Since actual weight distributions do not match any standard distribution (Gaussian, Laplace, etc., are all ruled out), a numerical integration + multi-grid strategy is adopted to solve for the optimal \(\alpha\): first performing a coarse search over 10 uniformly sampled points, and then refining within the optimal region.

Activation-Aware Extension (SLiM-Quant^O): Defines channel saliency as \(|diag(\mathbf{x}) \times \mathcal{W}|\), amplifying weights and scaling down activations for approximately the top 1% most salient channels.

Step 2: Sparsification

Applies Wanda on the quantized weights to perform semi-structured (2:4) or unstructured sparsity.

Step 3: SLiM-LoRA (Saliency-Based Low-Rank Adapter)

Core Innovation: Designs a saliency function \(F(\mathcal{W}) = diag(\mathbf{x})\mathcal{W}\) that satisfies invertibility and additivity:

\[F(A+B) = F(A) + F(B) \quad \text{(additivity)}\]

Leveraging these two properties, the adapter values are solved directly via SVD without iterative optimization:

\[diag(\mathbf{x})\mathcal{L}, \mathcal{R} = -SVD(diag(\mathbf{x})(E_Q + E_S))\]

where \(E_Q\) and \(E_S\) represent the quantization and sparsity errors, respectively.

Adapter Quantization

Also applies 4-bit quantization to the low-rank adapters (AbsMax group quantization with a group size of 128), reducing overhead by 4×.

Optional Post-Compression Fine-Tuning

Freezes the sparse-quantized weights and only fine-tunes the low-rank adapters, utilizing STE (Straight-Through Estimator) to achieve quantization-aware fine-tuning.

Key Experimental Results

Main Results: Zero-Shot Accuracy (4-bit + 2:4 Sparsity)

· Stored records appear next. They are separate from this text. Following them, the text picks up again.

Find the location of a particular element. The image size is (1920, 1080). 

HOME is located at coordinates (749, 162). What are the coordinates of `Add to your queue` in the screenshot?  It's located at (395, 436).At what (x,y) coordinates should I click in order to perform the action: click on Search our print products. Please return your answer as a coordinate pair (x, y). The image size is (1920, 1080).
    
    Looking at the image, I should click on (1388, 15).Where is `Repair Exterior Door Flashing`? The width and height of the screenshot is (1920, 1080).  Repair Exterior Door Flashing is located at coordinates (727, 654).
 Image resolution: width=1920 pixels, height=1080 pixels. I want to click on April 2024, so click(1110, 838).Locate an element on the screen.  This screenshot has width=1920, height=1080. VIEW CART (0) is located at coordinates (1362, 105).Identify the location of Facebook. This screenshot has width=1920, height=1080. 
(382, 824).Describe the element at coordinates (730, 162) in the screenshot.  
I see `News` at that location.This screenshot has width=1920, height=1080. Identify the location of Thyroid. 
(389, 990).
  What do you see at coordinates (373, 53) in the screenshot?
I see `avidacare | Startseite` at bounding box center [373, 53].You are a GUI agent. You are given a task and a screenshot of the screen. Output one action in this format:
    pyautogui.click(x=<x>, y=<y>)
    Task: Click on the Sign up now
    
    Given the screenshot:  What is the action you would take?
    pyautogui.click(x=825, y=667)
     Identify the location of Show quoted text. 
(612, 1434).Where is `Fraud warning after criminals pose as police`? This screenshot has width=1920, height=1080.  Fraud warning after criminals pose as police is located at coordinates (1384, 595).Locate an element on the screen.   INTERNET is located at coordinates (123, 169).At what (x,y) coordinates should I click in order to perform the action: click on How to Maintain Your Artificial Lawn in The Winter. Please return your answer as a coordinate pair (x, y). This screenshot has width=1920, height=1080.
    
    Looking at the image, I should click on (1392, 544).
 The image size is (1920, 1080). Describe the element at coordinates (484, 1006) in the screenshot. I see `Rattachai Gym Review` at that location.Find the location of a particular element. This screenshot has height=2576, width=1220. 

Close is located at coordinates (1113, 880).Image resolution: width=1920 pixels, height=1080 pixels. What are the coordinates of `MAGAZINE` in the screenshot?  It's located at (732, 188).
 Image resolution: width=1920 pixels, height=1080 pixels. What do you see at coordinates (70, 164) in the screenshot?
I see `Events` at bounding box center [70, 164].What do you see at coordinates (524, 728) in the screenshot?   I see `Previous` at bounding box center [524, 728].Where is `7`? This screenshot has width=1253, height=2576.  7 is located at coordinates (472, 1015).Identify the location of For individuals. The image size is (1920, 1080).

Method LLaMA-2-7B LLaMA-2-13B OPT-13B
Dense 56.6 60.8 48.7
Wanda + Group AbsMax 40.6 49.6 37.7
SparseGPT + OPTQ 42.6 53.3 43.0
JSQ 44.3 53.7 42.0
SLiM 46.3 57.2 43.6
SLiM + PEFT 47.0 58.9 -
  • Average improvement of 5.66% on LLaMA-2-7B
  • Average improvement of 3.89% on LLaMA-2-13B
  • SLiM even outperforms the dense model by 0.6% in certain configurations

Hardware Acceleration

GPU Layer-wise Speedup
RTX 3060 4.3×
A100 3.8×
Memory Reduction 0.23×

Ablation Study: Contribution of Each Component

Configuration PPL (WikiText2)
SLiM-Quant only 6.89
+ Wanda 8.12
+ SLiM-LoRA 7.45
+ Adapter Quantization 7.51
+ PEFT 7.32

Highlights & Insights

  • The invertible and additive design of the saliency function is highly elegant, enabling closed-form solutions for the low-rank adapters.
  • Uniform quantization + probabilistic optimization eliminates the extra overhead of group quantization.
  • Seamless integration of the three compression technologies, with clear mathematical motivation for each step.
  • End-to-end one-shot scheme, requiring no large-scale retraining.
  • Maintains high accuracy even under extreme compression conditions (4-bit + 2:4 sparsity).

Limitations & Future Work

  • The numerical integration of SLiM-Quant relies on the weight histogram and may not be robust to outlier distributions.
  • SLiM-LoRA has limited options for the saliency function (only \(diag(\mathbf{x})\mathcal{W}\)), which may not be optimal.
  • Evaluated only on LLaMA-2 and OPT, lacking experiments on newer models such as LLaMA-3 and Mistral.
  • The rank selection for the adapters lacks an adaptive mechanism.
  • Although the optional PEFT step increases accuracy, it also adds to the complexity of the pipeline.

Rating

⭐⭐⭐⭐ — Rigorous theoretical derivation and complete engineering implementation. The joint optimization of the three compression technologies achieves a new SOTA in one-shot compression.